Why does the bedgraph output have 5 columns?

nanoporetech / modkit

A bioinformatics tool for working with modified bases

https://nanoporetech.com/

Other

139 stars 7 forks source link

Why does the bedgraph output have 5 columns? #158

Open IanCodes opened 6 months ago

IanCodes commented 6 months ago

Hello,

I am new to modkit, so I may be asking silly questions. The bedgraph generated using modkit pileup --bedgraph generates bedgraphs with five columns. The format description at UCSC describes four columns.

My understanding from another post is that currently column 4 is fraction modified, and column five is score. Is that correct?

The result is that the bedgraph files cannot be converted to bigWig using UCSC bedGraphToBigWig as there are too many columns. Would it make sense to only use columns 1, 2, 3, and 5?

ArtRand commented 6 months ago

Hello @IanCodes,

I would use columns 1, 2, 3, and 4. Described below:

column	name	description	type
1	chrom	name of reference sequence from BAM header	str
2	start position	0-based start position	int
3	end position	0-based exclusive end position	int
4	fraction modified	N_mod / N_{valid_cov}	float
5	N_{valid_cov}	See definitions above.	int

I added the N_valid_cov column so that you could filter out rows with low (or high) valid coverage, for example you could have 1 read that's modified and that will appear as 100% (which is true) but you may not want that single site in your analysis or visualization. In the viewers I use most often you can have additional columns for in bedGraph.

To make the data work with bedGraphToBigWig use the following (for example):

awk -v min_cov=${min_cov} '$5>min_cov{print $1, $2, $3, $4}' ${modkit_bedgraph_file}

Hope this helps, happy to answer any additional questions.

IanCodes commented 6 months ago

@ArtRand thank you for your helpful answer! I usually use UCSC that has the four column specification for generating bigWig. I did see a useful thread about directly viewing bedmethyl in IGV (https://github.com/nanoporetech/modkit/issues/43), so maybe that is the best route?

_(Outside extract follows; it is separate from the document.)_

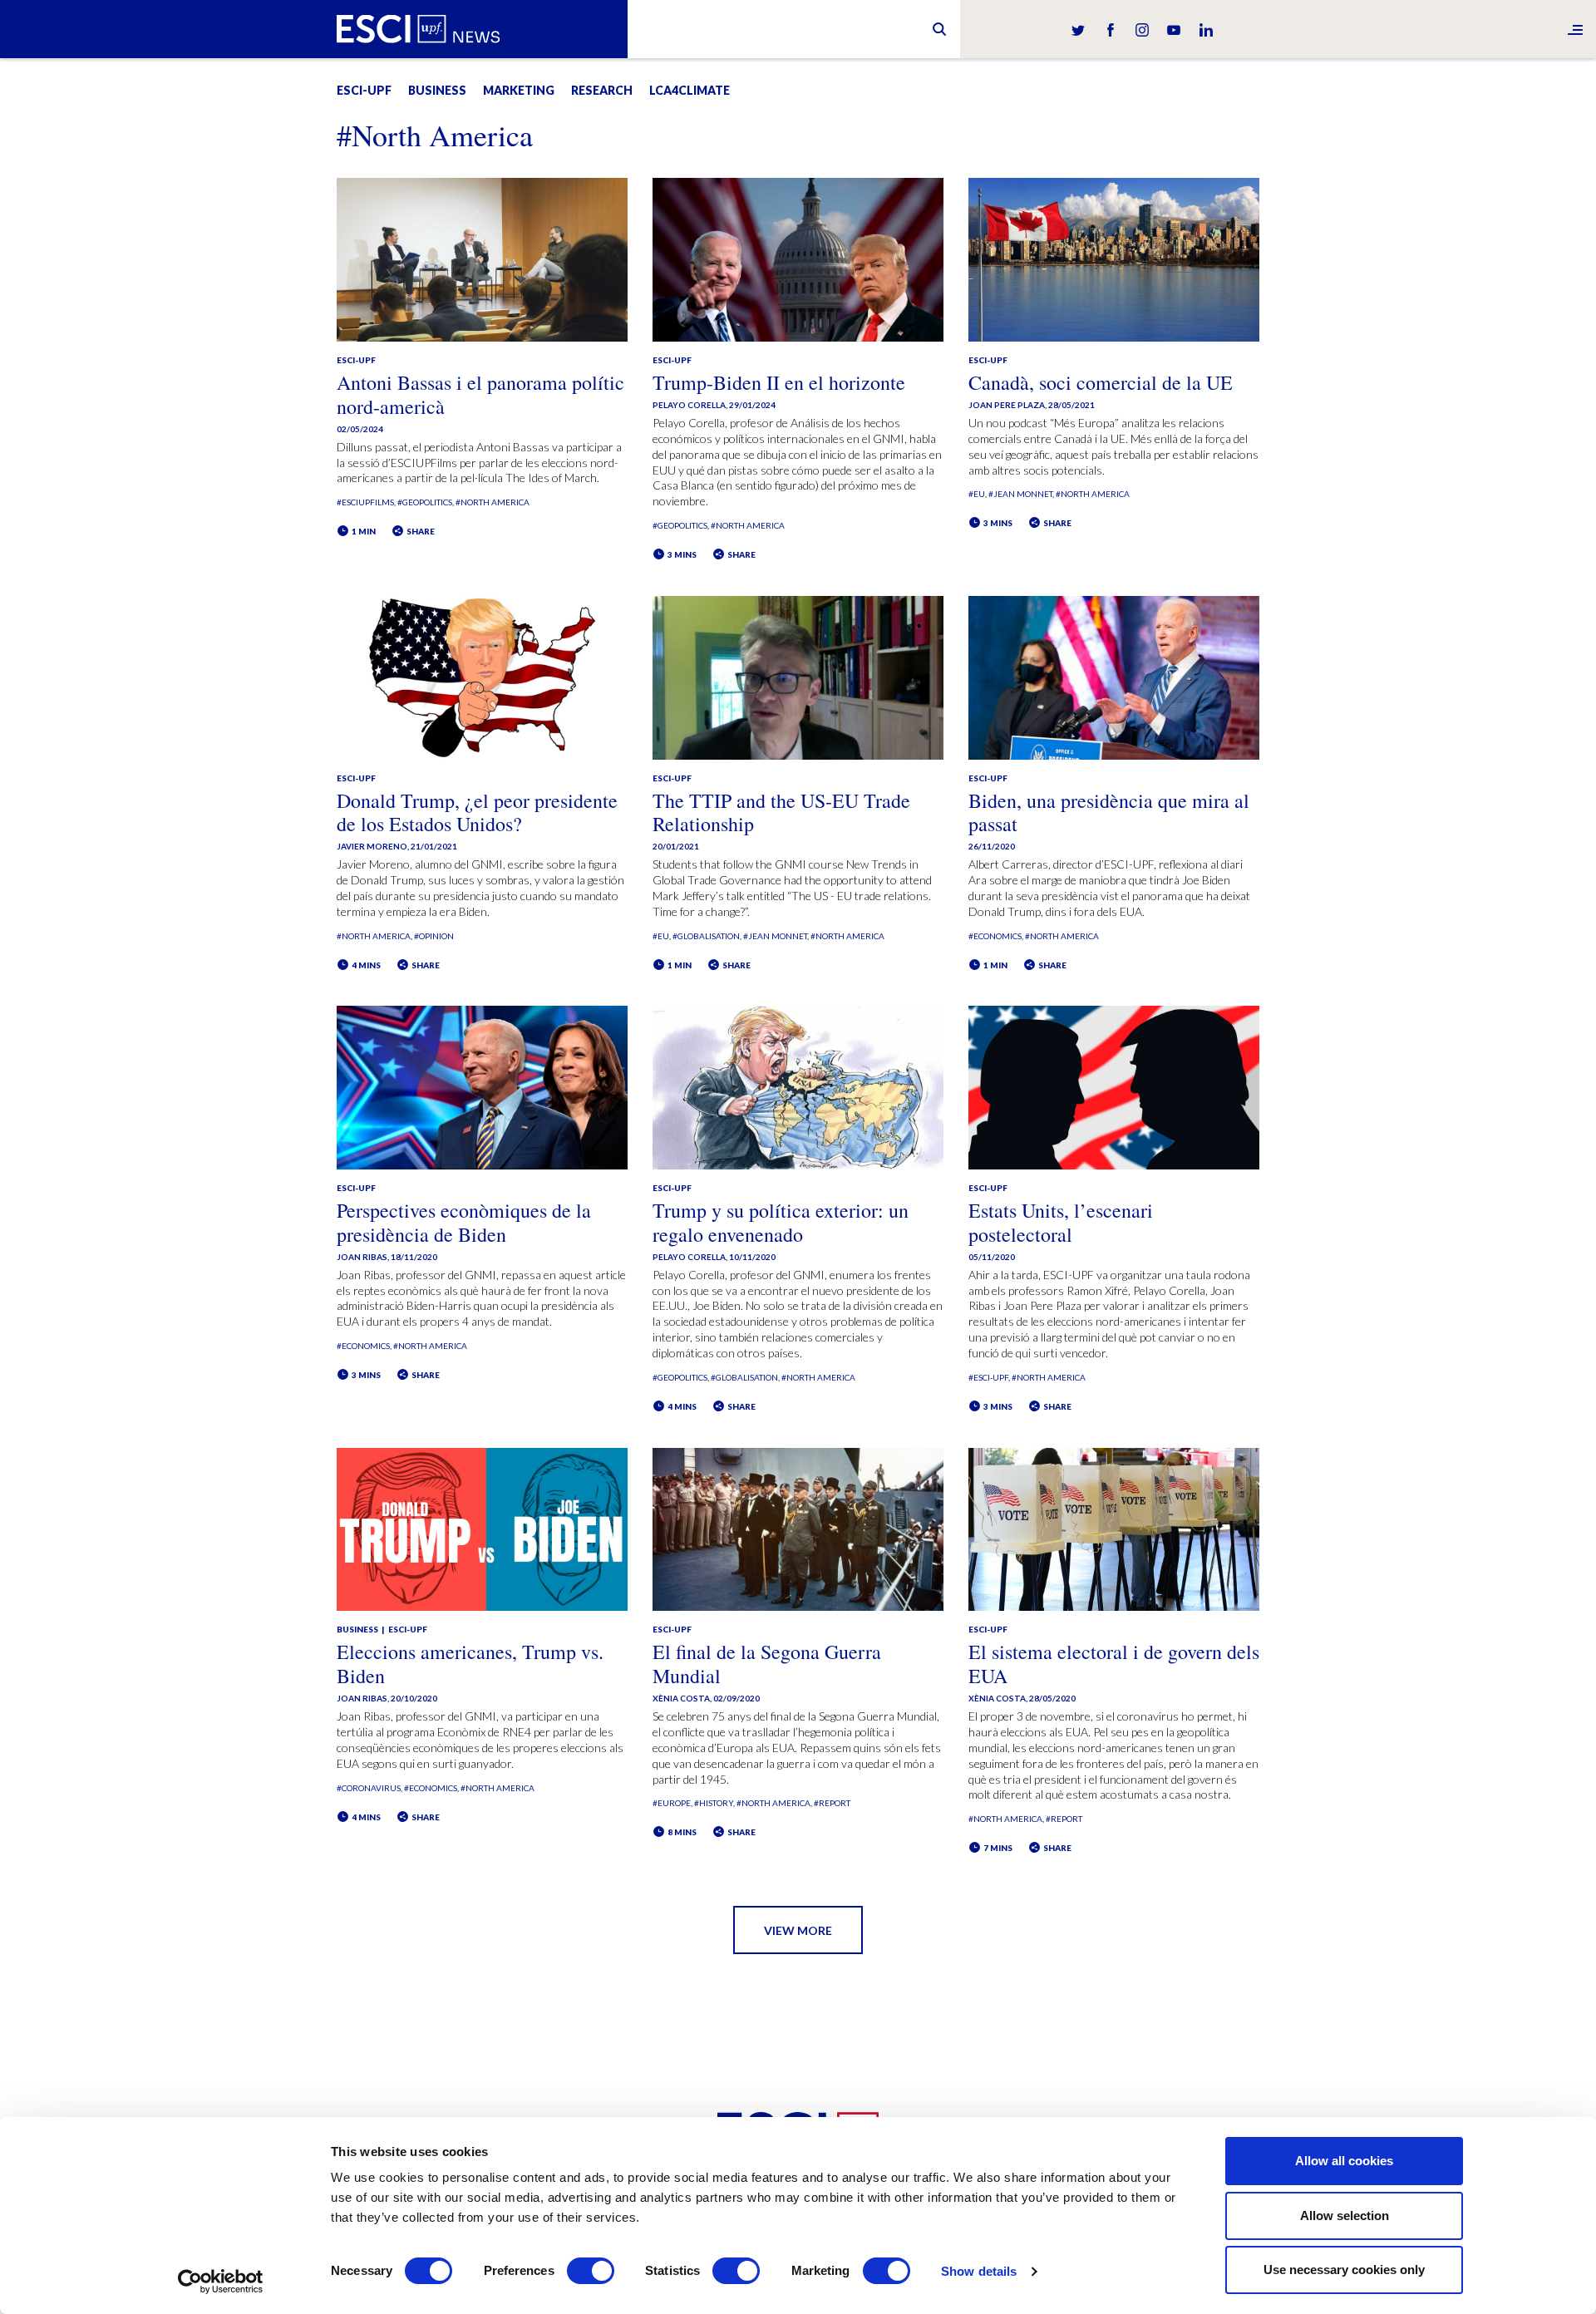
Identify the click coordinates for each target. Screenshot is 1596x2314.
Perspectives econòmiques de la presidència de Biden (464, 1222)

The --bedgraph option outputs a file for + and - strands for each modification, is it possible (or even make sense) to have a single combined strand bedgraph file per modifcation?

Thank you.

ArtRand commented 6 months ago

Hello @IanCodes,

You can certainly combine them. The bedGraph format doesn't have a nice way to represent different modifications, however, so you might want to combine them separately.

cat h*.bedgraph | sort -k 1,2n |cut -f 1-4 > h_strand_combined.bedgraph

Ought to do it. The cut is optional to remove the valid coverage column, you could also filter instead.

lkwhite commented 3 months ago

Thanks for all the work developing this. Would be great if this description of the column outputs were added to the documentation for bedgraph pileup here.

ArtRand commented 3 months ago

Hello @lkwhite,

To be honest, I'm planning on deprecating the --bedgraph flag since you can generate the bedGraph from the bedMethyl, but having an un-documented output format is poor form regardless.